Daraufhin waren wir aufgefordert, uns unsere eigenen Gedanken über die Probleme der Welt zu machen. Unter dem Thema "Was geht gar nicht?" sammelten wir Ideen, um möglichst deutlich (und medienwirksam) auf Probleme wie Diskriminierung, Tierquälerei, Gewalt, Armut und mangelnde Zivilcourage hinzuweisen. Dabei galt: Keine Idee ist zu groß, im Gegenteil. Es ging darum "außerhalb der Box" zu denken. Eine Gruppe nahm dies allzu wörtlich und hatte die Idee, knurrende Boxen in den Metropolen der Welt zu verteilen, um den Hunger der dritten Welt zu symbolisieren und darin Essen für sie zu sammeln. Eine andere Gruppe überlegte, die Tagesschau zu hacken, um eine gegensätzliche Form dieser zu zeigen, die auf die Diskrimination von Herkunft, Religion und Sexualität hinweisen sollte. Wieder eine andere Gruppe kam auf die Idee, einen Markt für "Bio-Mensch" zu veranstalten, um auf das Elend von Tieren hinzuweisen. So kamen die verrücktesten Ideen zustande.

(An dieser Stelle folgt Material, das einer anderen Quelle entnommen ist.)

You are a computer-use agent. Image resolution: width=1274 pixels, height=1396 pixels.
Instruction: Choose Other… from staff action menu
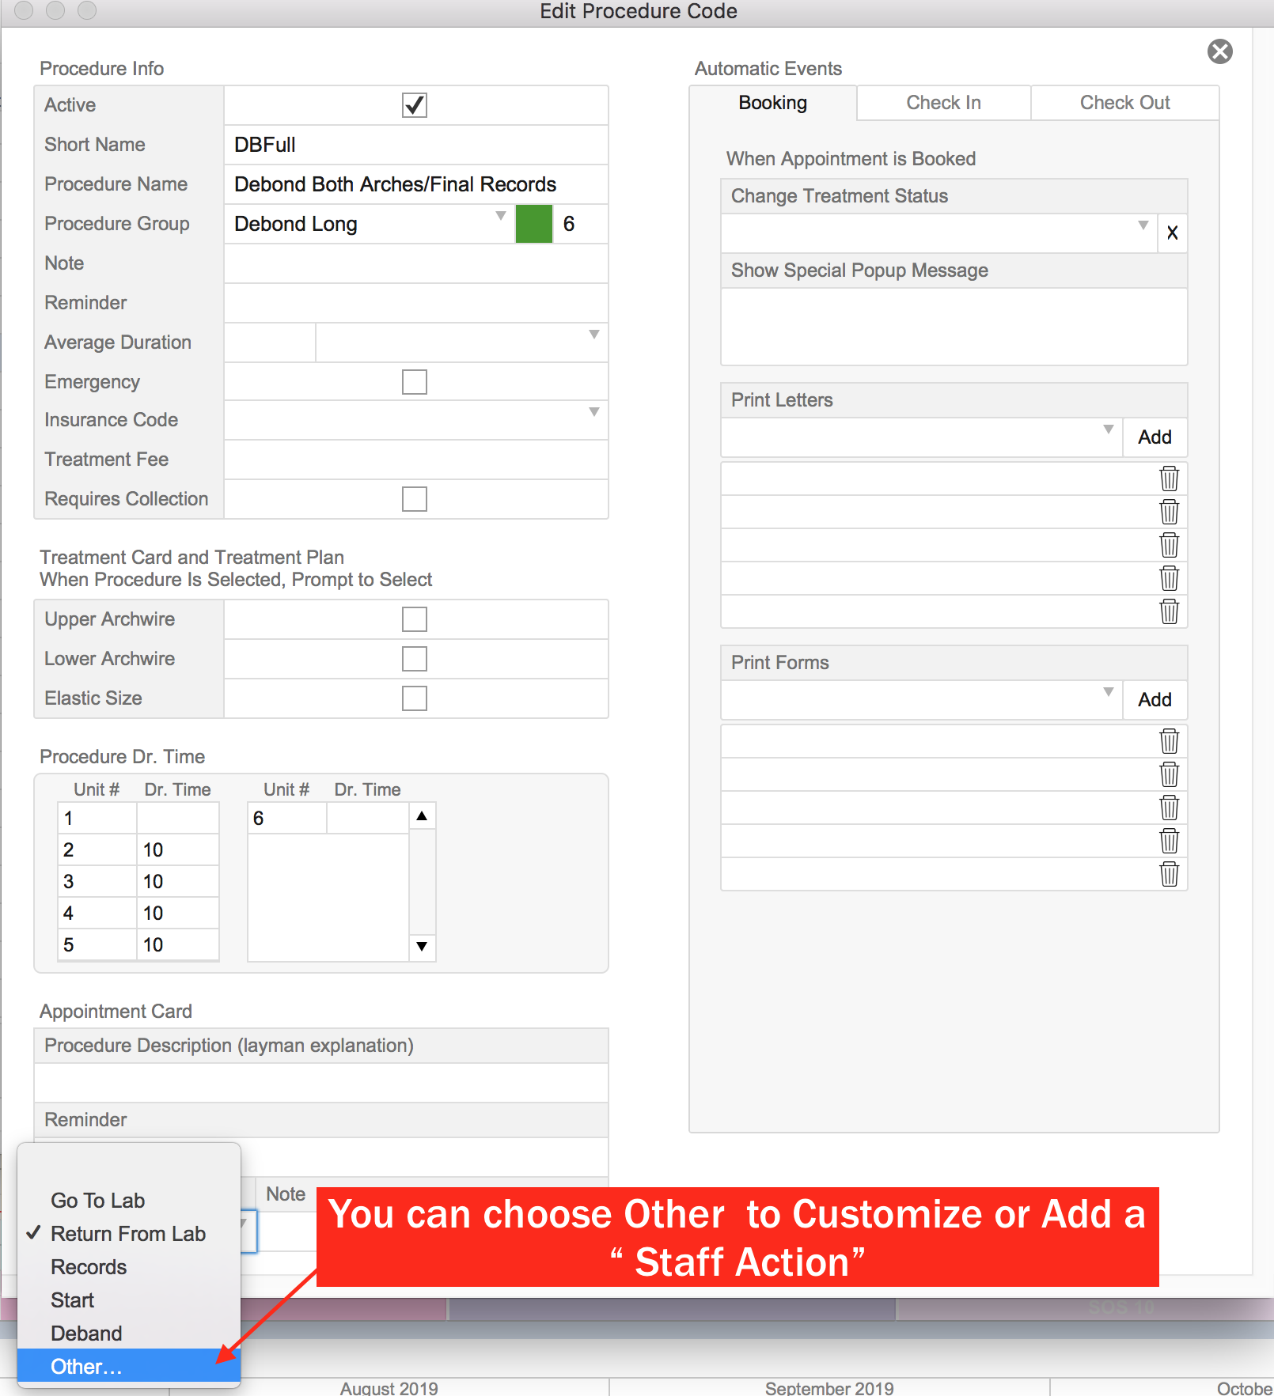(x=87, y=1367)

Wir wurden schließlich aus dem Workshop mit den Worten verabschiedet: "Es heißt immer, man könne Vieles nicht machen, aber das stimmt nicht. Denkt groß, denkt anders. Selbst mit Vorstrafe kann man immer noch einen Job finden." Es war ein wahrhaft merkwürdiger Tag.

Fotos: A. Peters

Weniger verrückt, jedoch dennoch sehr interessant, war der darauf folgende Samstag. Wieder fuhren wir früh morgens nach Hannover, doch dieses Mal zum Schloss Herrenhausen, um an einem Vortrag und einer Diskussionsrunde zu Thema "Welches Europa wollen wir?" mit anschließendem Buffet teilzunehmen. Nach der Begrüßung durch den Oberbürgermeister Stefan Schostok wurden die beiden Referenten, EU Haushalts-Komissar Günther Oettinger und die Politikwissinschaftlerin Prof. Dr. Ulrike Guérot, vorgestellt.

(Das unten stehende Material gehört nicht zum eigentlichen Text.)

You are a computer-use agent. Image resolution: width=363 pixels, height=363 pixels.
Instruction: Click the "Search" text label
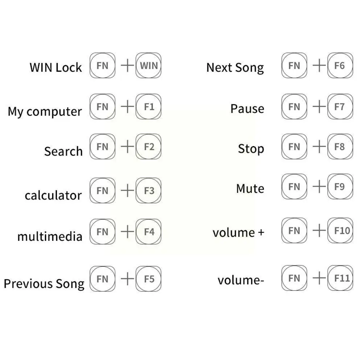(x=63, y=151)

Es begann Herr Oettinger, dessen Vortrag von der "europäischen Familie" handelte. Dabei sprach er immer wieder an, dass wir "Frieden exportieren" müssten, denn dieser sei niemals garantiert. Insbesondere das ehemalige Jugoslawien sei noch nicht genug in das "Friedensprojekt Europa" integriert. Deshalb müssten wir an einer gemeinsamen europäischen Zukunft mit einer gemeinsamen Außen- und Entwicklungsstrategie arbeiten. Weiterhin plädierte Oettinger für "ein[en] Binnenmarkt und eine Brücke zum Weltmarkt." Er wies auch auf das demokratische Fundament und die Wichtigkeit der EU hin, die viel zu häufig unterschätzt werde. Er selbst fühle sich tatsächlich mehr europäisch, als deutsch, womit er sich auch mit allen anderen Regionen verbunden fühle, "und das ist mit Bayern weitgehend ebenso." Zum Schluss meinte Oettinger, man müsse in Zukunft weiter an der Stablilisierung Europas arbeiten, denn "gemeinsam haben wir Autorität, alleine sind wir kaum mehr wahrnehmbar." Da die Welt ihmzufolge in Zukunft von nur zwei oder drei Mächten bestimmt werde, müsse Europa daran arbeiten, neben den USA und China die dritte zu werden, "und das geht nur in der europäischen Familie", so seine abschließenden Worte.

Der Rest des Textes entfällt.